O Banco de Portugal publicou hoje a instrução n.º 1/2026, que regulamenta o funcionamento da Central de Responsabilidades de Crédito (CRC) e entra em vigor esta quarta-feira.
Segundo a instrução, “é instituído o dever de comunicação à CRC, por parte das instituições e dos gestores de crédito, dos créditos objeto de cessão e dos elementos de informação relativos a esses créditos previstos na legislação e regulamentação aplicáveis”.
Esta informação permitirá ao Banco de Portugal monitorizar os empréstimos que sejam objeto de cessão – termo técnico usado para designar a venda pelos bancos de créditos (em geral malparados) a empresas.
O Banco de Portugal tem vindo a ampliar os seus poderes no caso das cessões de créditos, no seguimento de uma diretiva europeia que Portugal transpôs no ano passado (já com quase dois anos de atraso).
Com o novo regime aplicado a estas vendas, que entrou em vigor em fim de 2025, o Banco de Portugal passou a ter poderes de supervisão e sancionatórios na venda de um crédito a uma empresa fora do seu perímetro de supervisão. Passou a ter competência para fazer inspeções, receber e avaliar as reclamações de clientes e abrir processos de contraordenação e ainda passar multas caso haja incumprimentos.

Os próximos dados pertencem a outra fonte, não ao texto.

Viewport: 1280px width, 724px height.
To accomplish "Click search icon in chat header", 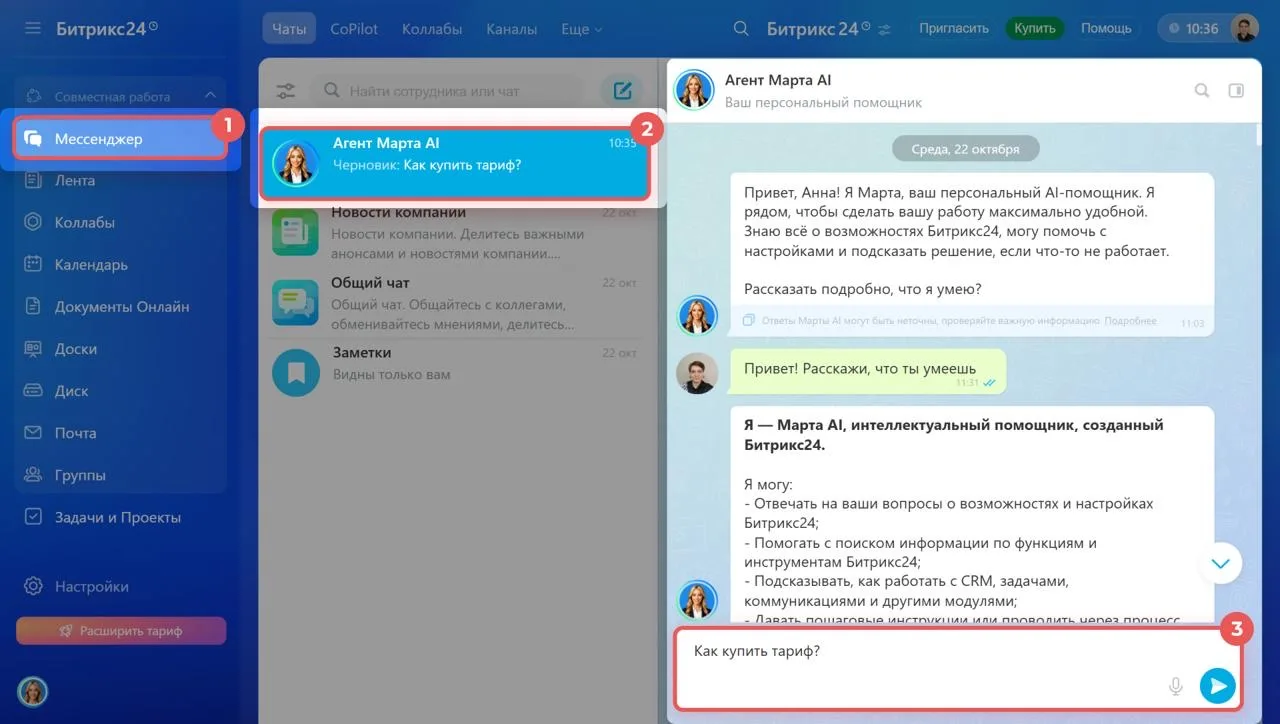I will tap(1202, 91).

O Banco de Portugal passa ainda a receber regularmente dados sobre os créditos vendidos, tal como ordena a instrução hoje publicada.
Até agora um crédito vendido deixava de constar na base de dados Central de Responsabilidades de Créditos.

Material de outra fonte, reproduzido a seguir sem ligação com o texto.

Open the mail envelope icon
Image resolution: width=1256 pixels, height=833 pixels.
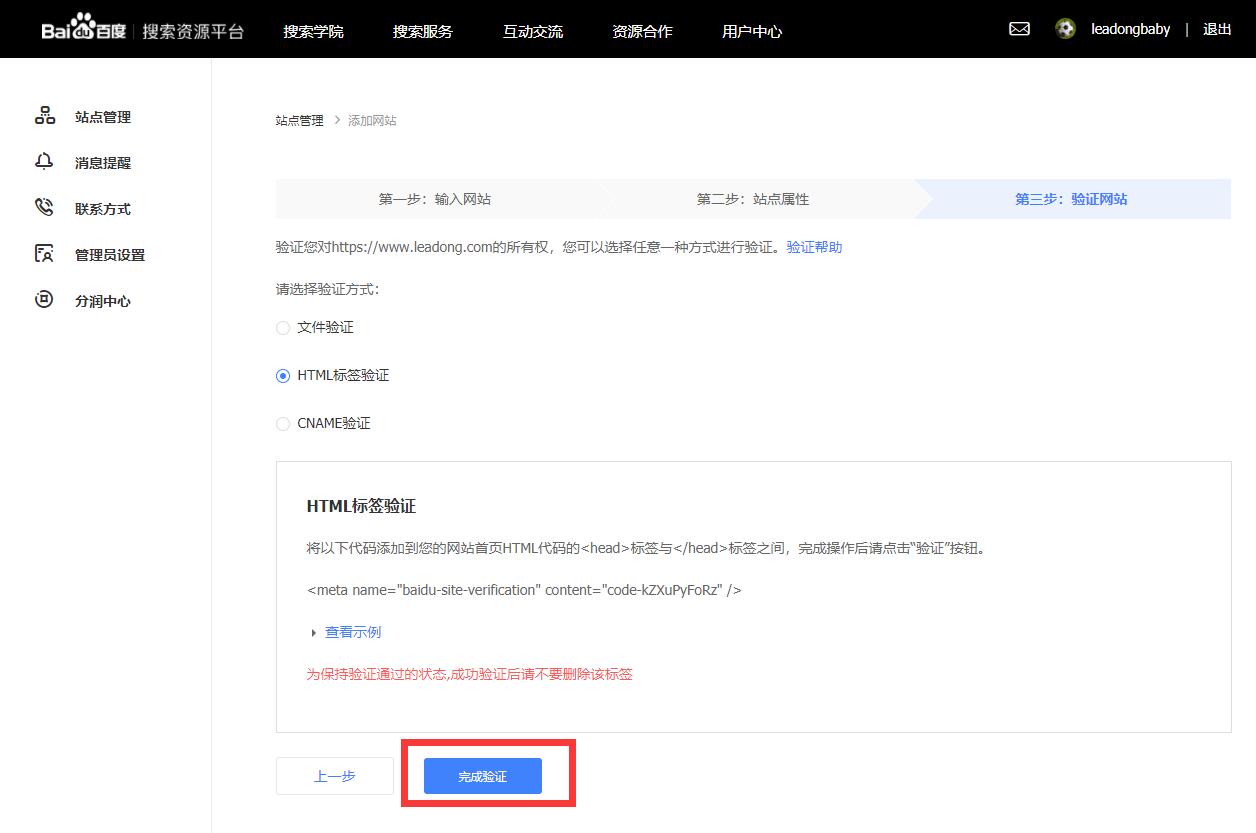[x=1018, y=29]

Nos últimos anos, sobretudo desde 2017, têm sido vendidas grandes carteiras de crédito pelos bancos (sobretudo crédito à habitação) com o objetivo de melhorar os seus balanços.
Vários clientes queixaram-se de que os bancos venderam os seus empréstimos sem permitir que exercessem o chamado “direito de retoma” do contrato (saldar a dívida em atraso, pagar os juros e regressar ao pagamento das prestações).
Em dois acórdãos semelhantes, um de outubro de 2024 e outro de maio de 2025, o Supremo Tribunal de Justiça (STJ) anulou a venda de duas cessões de crédito por ver “fraude à lei” nas operações realizadas pelo Santander Totta e pelo BPI, por excluírem os clientes daquela proteção legal.